Data for this task:
*** Begin section ***
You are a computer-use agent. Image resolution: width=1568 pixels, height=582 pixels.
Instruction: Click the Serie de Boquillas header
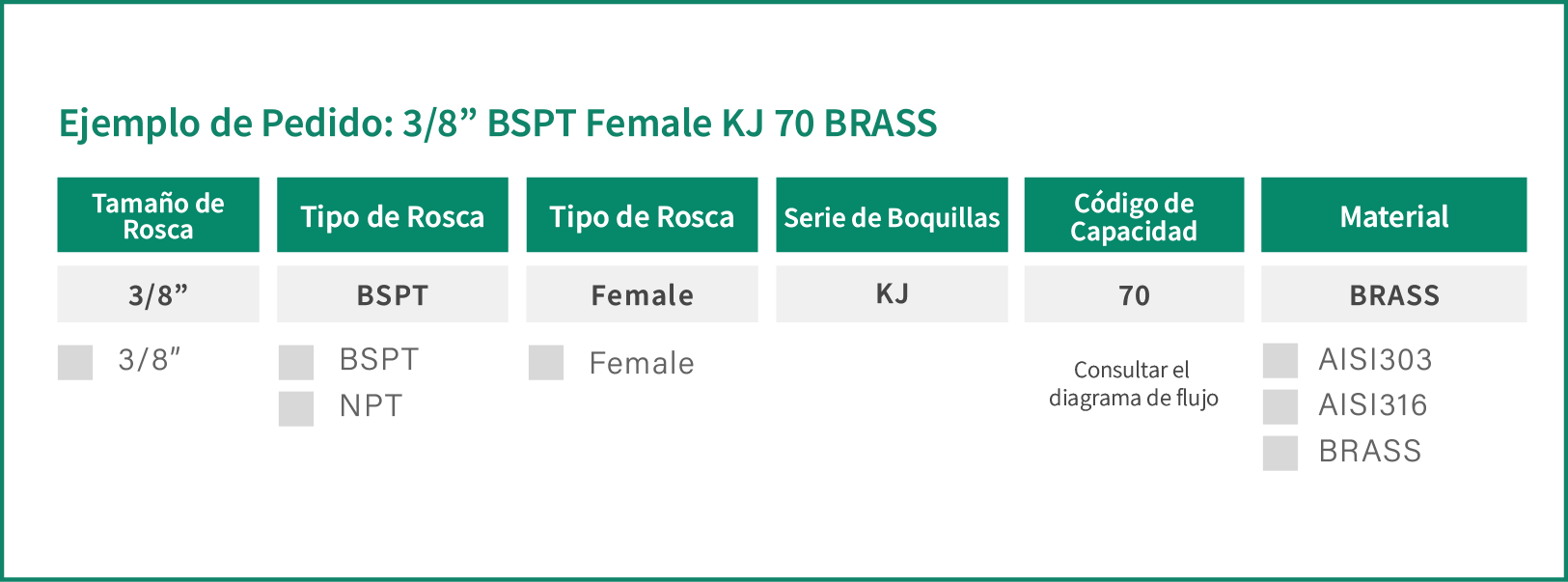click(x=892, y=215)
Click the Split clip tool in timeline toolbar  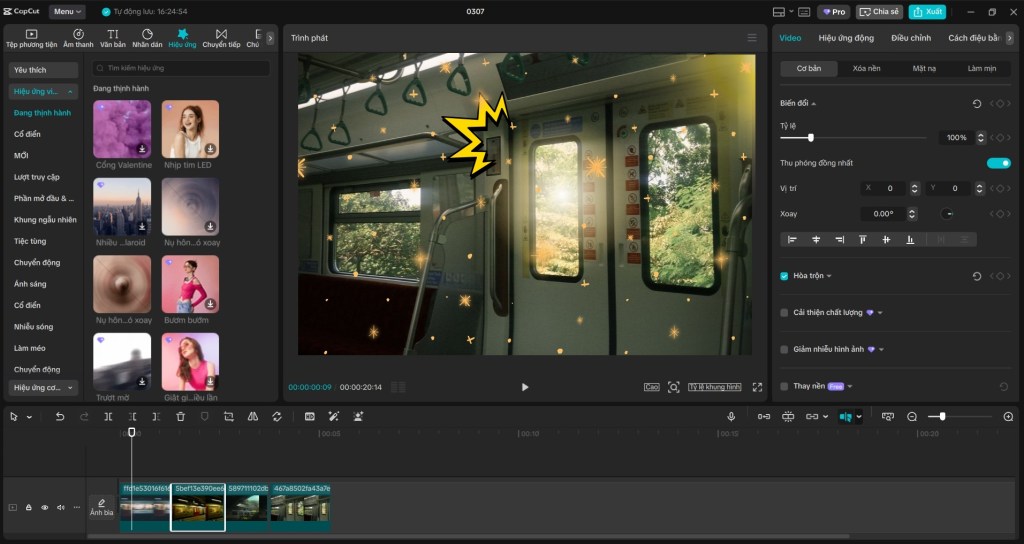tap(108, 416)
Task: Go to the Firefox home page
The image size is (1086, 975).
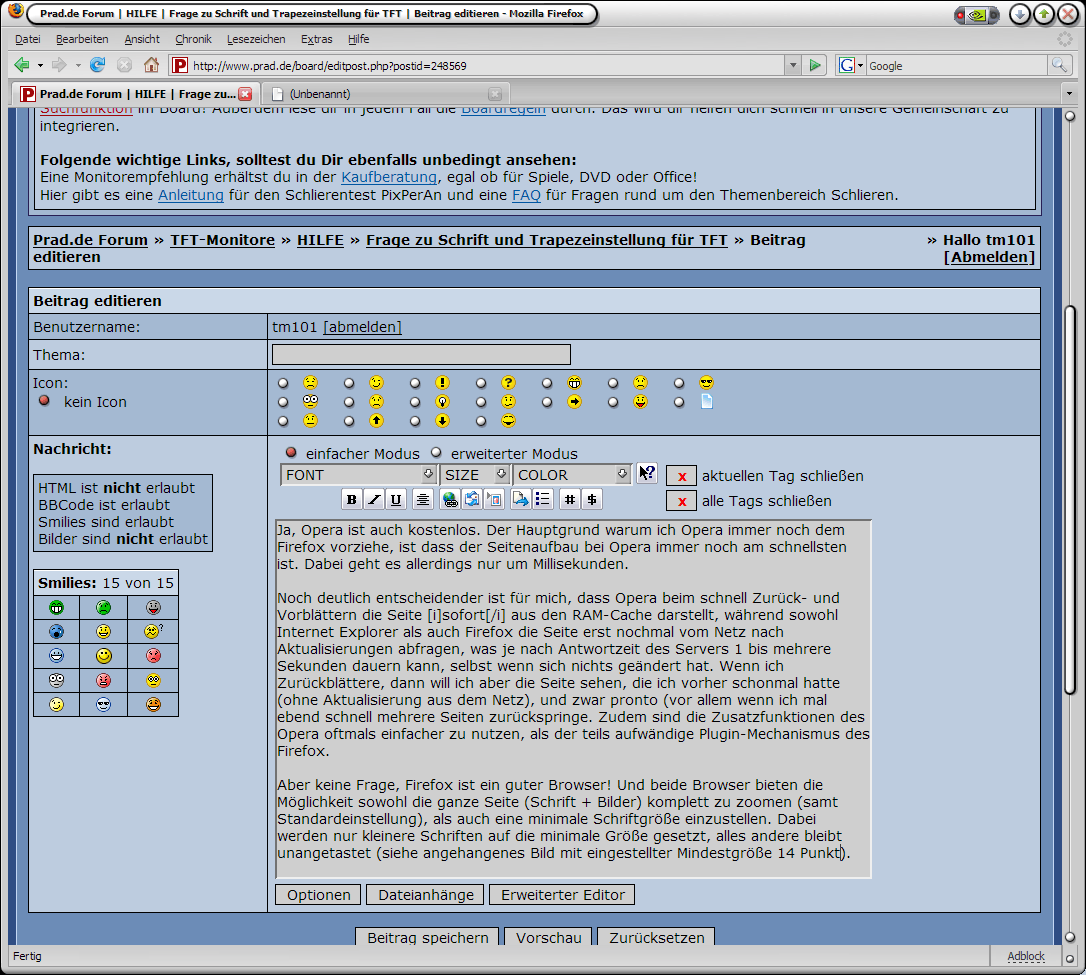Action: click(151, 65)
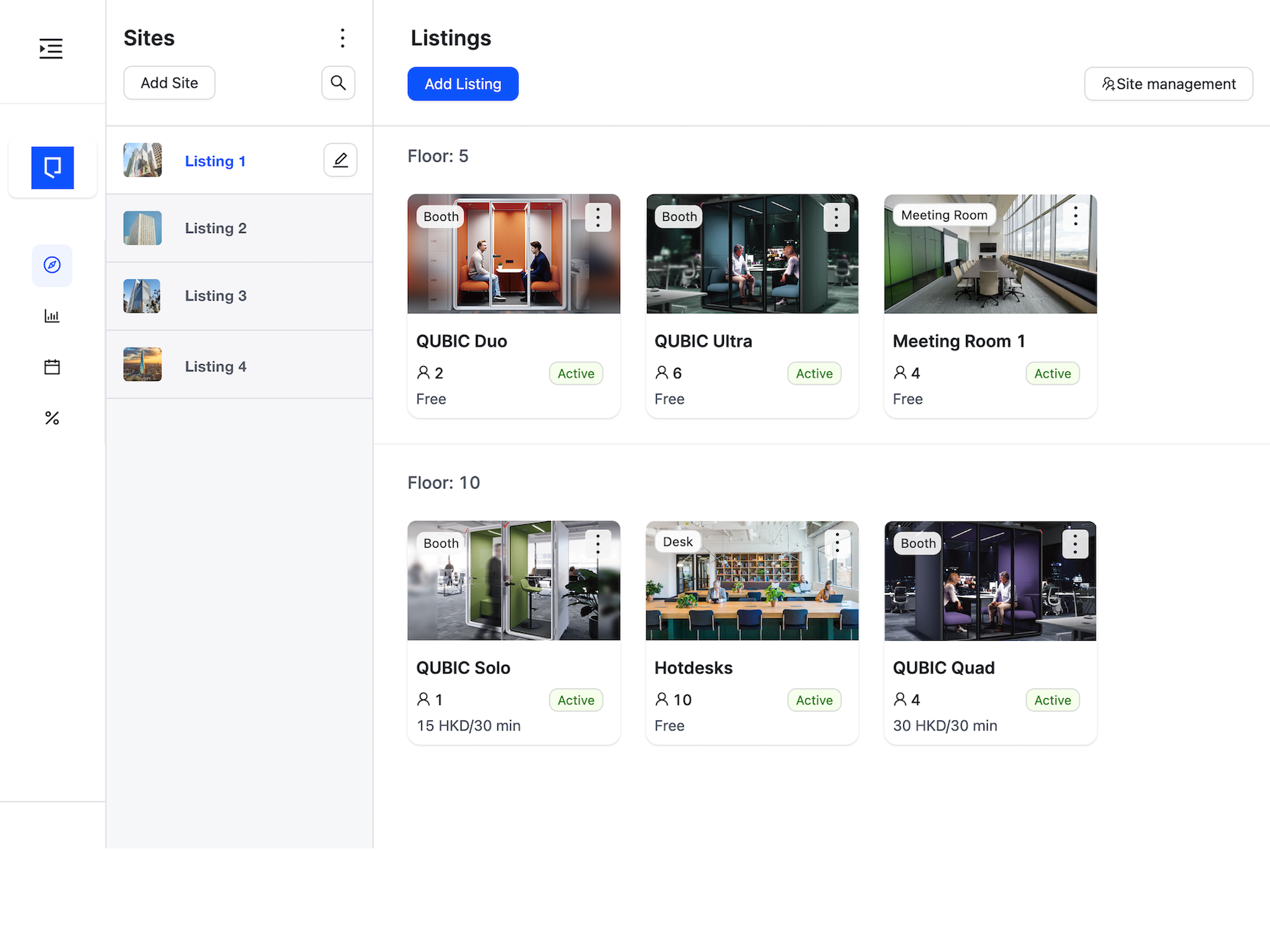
*** End section ***
Task prompt:
For this exercise, output only the lines from the one bearing "Task: Go to the Firefox home page" to the end of the material above, exactly as written, with pictures left out.

Solved problem:
Task: Go to the Firefox home page
The image size is (1086, 975).
Action: click(151, 65)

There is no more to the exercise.